Survival rates study
After a 48 h incubation period after inoculating the mice with C. neoformans to establish a brain infection model, the mice were randomly divided into five groups. Each group received daily intravenous treatments for five days. The treatments consisted of either saline or different formations of LNP@AmB, with doses set at 1 mg/kg of amphotericin B or 25 mg/kg of flucytosine. The survival of the mice was monitored for a duration of 45 days following the conclusion of the treatment regimen.

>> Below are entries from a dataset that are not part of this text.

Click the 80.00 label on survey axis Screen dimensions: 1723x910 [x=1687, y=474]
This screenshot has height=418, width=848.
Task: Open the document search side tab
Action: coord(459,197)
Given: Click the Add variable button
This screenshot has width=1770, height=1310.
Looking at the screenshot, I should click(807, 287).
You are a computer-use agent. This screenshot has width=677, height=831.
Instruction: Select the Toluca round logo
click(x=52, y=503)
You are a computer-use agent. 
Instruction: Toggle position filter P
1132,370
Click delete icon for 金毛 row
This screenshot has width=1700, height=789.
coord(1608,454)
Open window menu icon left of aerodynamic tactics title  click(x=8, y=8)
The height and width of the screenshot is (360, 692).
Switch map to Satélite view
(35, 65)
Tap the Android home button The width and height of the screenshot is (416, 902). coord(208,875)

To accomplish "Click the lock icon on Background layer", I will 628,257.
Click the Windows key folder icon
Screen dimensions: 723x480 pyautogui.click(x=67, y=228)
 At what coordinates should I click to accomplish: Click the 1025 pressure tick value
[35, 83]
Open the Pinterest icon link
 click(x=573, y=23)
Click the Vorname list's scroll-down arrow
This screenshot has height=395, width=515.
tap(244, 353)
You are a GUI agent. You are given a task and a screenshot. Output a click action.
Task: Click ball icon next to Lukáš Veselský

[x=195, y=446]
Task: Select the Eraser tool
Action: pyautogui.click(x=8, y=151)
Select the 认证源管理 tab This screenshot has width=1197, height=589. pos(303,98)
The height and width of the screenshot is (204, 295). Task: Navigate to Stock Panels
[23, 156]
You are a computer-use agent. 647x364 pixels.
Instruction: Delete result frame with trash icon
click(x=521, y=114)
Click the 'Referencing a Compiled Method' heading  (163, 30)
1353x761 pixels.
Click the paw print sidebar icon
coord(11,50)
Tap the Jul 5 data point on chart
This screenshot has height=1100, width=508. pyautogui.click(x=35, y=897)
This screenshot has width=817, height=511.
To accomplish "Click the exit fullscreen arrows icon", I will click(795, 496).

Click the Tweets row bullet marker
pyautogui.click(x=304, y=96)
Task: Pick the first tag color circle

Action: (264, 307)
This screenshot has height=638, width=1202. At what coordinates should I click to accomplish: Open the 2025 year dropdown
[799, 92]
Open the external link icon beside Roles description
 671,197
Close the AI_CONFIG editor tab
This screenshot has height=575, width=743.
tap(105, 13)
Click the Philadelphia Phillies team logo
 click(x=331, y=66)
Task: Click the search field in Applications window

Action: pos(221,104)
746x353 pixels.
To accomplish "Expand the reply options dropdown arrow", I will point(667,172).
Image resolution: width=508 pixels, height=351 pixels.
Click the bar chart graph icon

eGFP-mRNA transfection in vitro
Cultured cells were seeded in a 12-well culture dish and allowed to reach 60 to 70% confluence. Transfection was conducted using eGFP mRNA complexed with distinct LNP formulations in serum-free DMEM. The cells were incubated at 37°C for 4 h to facilitate mRNA uptake. Following the initial transfection period, FBS was reintroduced to the medium, and the cells were incubated for an additional 20 h. The expression of eGFP was then assessed using a fluorescence microscope (DMi8, Leica, Germany).
eGFP-mRNA transfection in vivo
Following the intravenous administration of LNP@eGFP mRNA at a dosage of 1 mg/kg, a 24 h monitoring period ensured. After this period, all mice were humanely euthanized, and their brain tissues were harvested and fixed in a 4% paraformaldehyde solution for 24 h.
The preparation of brain tissues for imaging involved several carefully controlled steps70. Initially, tissues underwent decolorization by immersion in a solution containing 25% v/v Quadrol and 5% v/v ammonium in water at 37°C for two days. This was followed by a gradient delipidation process using tert-butanol (tB) solutions at concentrations of 30%, 50%, and 70% v/v, with pH adjustments above 9.5 using 3% w/v Quadrol. Subsequently, the tissues were dehydrated in a solution comprised of 70% v/v tB, 27% v/v PEG methacrylate Mn500 (PEGMMA500), and 3% w/v Quadrol for two days.
The final clearing step involved submerging the samples in BB-PEG Clearing Medium, which consists of 75% v/v benzyl benzoate (BB), 25% v/v PEGMMA500, and 3% w/v Quadrol, achieving a refractive index of 1.543. This medium was used for 507 days until the tissues reached optical transparency. The cleared samples were then preserved at room temperature in the same clearing medium.
For imaging, cleared brain samples were analyzed using a light sheet microscope (LiToneXL, Light Innovation Technology, China), equipped with a 43× objective lens (NA = 0.28, working distance = 20 mm). The imaging process utilized thin light sheets to illuminate the samples from all four sides, capturing and merging images to visualize the expression and distribution of eGFP effectively.
Statistical analysis
Quantitative data from the experiments are presented as means ± SD. Statistical significance was determined using two-tailed unpaired t-tests and multiple t-tests with GraphPad Prism software (version 8). The threshold for statistical significance was set at p < 0.05, with 95% confidence intervals. Notably, in instances where p-values fell below 0.0001, the software was unable to provide an exact value, indicating extremely significant differences.